_Supplied passage_.
-- Opening Marker --

Friable Thoughts

Wednesday, February 22, 2006

Asbestos Reform Group Looks to Revive Medical-Criteria Bills

For now the trust fund and one wonders if medical criteria will get much of a chance. Senator Leahy opposes medical criteria because he believes many that have asbestos-related illnesses do not have viable remedies in the current tort system. Those groups are the para-occupational sufferers, employees of bankrupt entities and veterans. Now, whether those groups have a viable remedy is a matter of opinion, but they do have remedies.

Para-occupational (or secondary) exposure victims can sue all the same manufacturers, premises defendants, suppliers and contractors as ordinary run-of-the-mill plaintiffs. All they need to show is a family member who was exposed and that they had contact with the family member. A slightly more difficult burden of proof but not insurmountable.

Employees of bankrupt entities can file for worker's compensation claims, which reside with the compensation insurer or, if the insurer is insolvent, the state compensation fund. Additionally, employees of bankrupt companies can sue solvent defendants that supplied asbestos-containing component parts or raw fiber. The only employees of bankrupt entities really at a loss are employees of asbestos mines or raw fiber suppliers.

As for veterans, it is true they can't sue the federal government. But they can apply for veterans' benefits. Additionally, they can sue the manufacturers of asbestos-containing equipment and materials, of which there are still many viable defendants.

Validly injured plaintiffs have plenty of remedies in the current tort system. Problem is the system provides "remedies" to a larger number of questionable plaintiffs as well. Sorting the good and bad claims takes quite a bit of time and resources.

-- Closing Marker --

_Apply what you read_.
a: In the asbestos post, where do worker's compensation claims reside if the compensation insurer is insolvent?
b: Please copy everything in the asbestos post from "Employees of bankrupt entities can" down to "raw fiber suppliers.", substituting "viable defendants" for "solvent defendants".
c: Which types of defendants does the asbestos post say para-occupational exposure victims can sue?

_Data shown_.
-- Opening Marker --

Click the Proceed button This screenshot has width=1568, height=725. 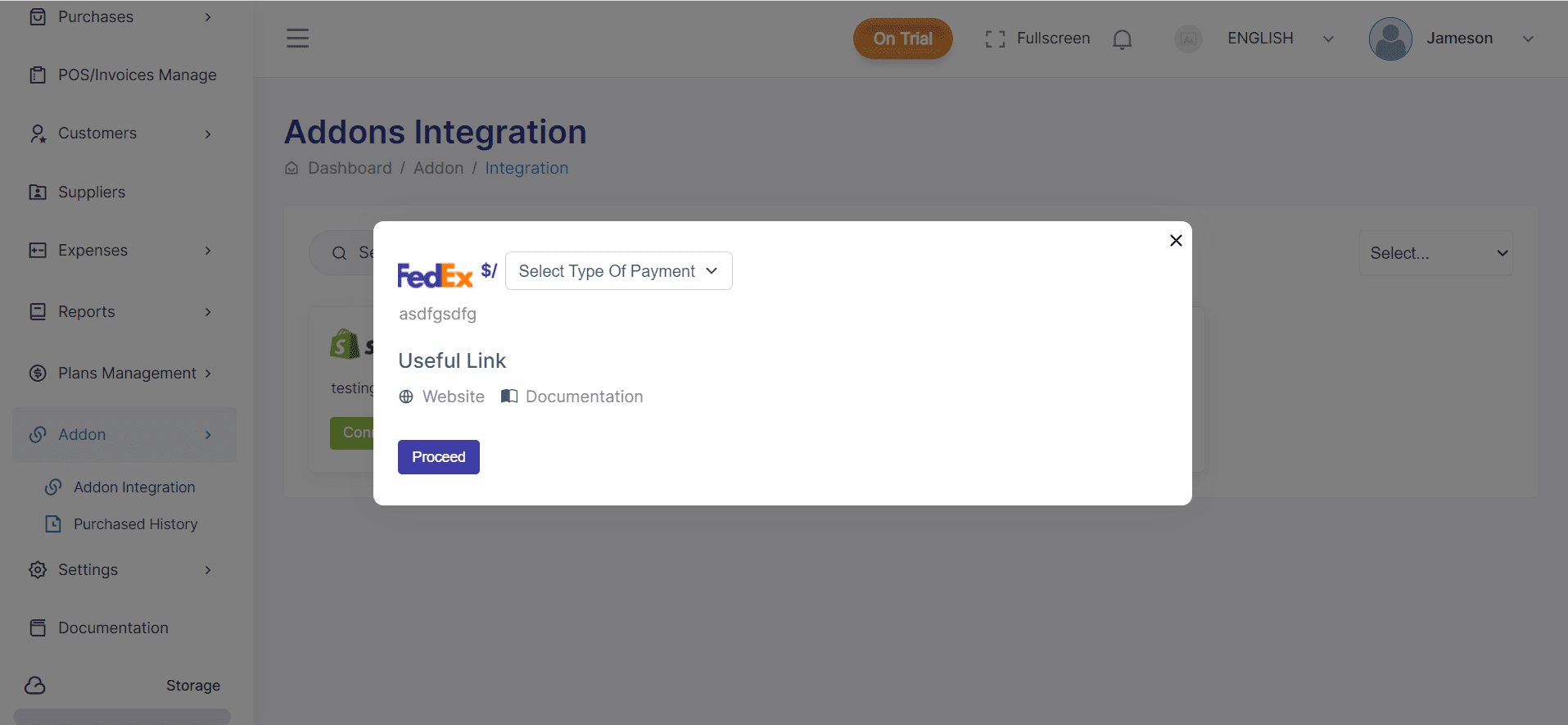point(439,457)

-- Closing Marker --

_List of solutions_.
a: The state compensation fund.

b:
Employees of bankrupt entities can file for worker's compensation claims, which reside with the compensation insurer or, if the insurer is insolvent, the state compensation fund. Additionally, employees of bankrupt companies can sue viable defendants that supplied asbestos-containing component parts or raw fiber. The only employees of bankrupt entities really at a loss are employees of asbestos mines or raw fiber suppliers.

c: Manufacturers, premises defendants, suppliers, and contractors.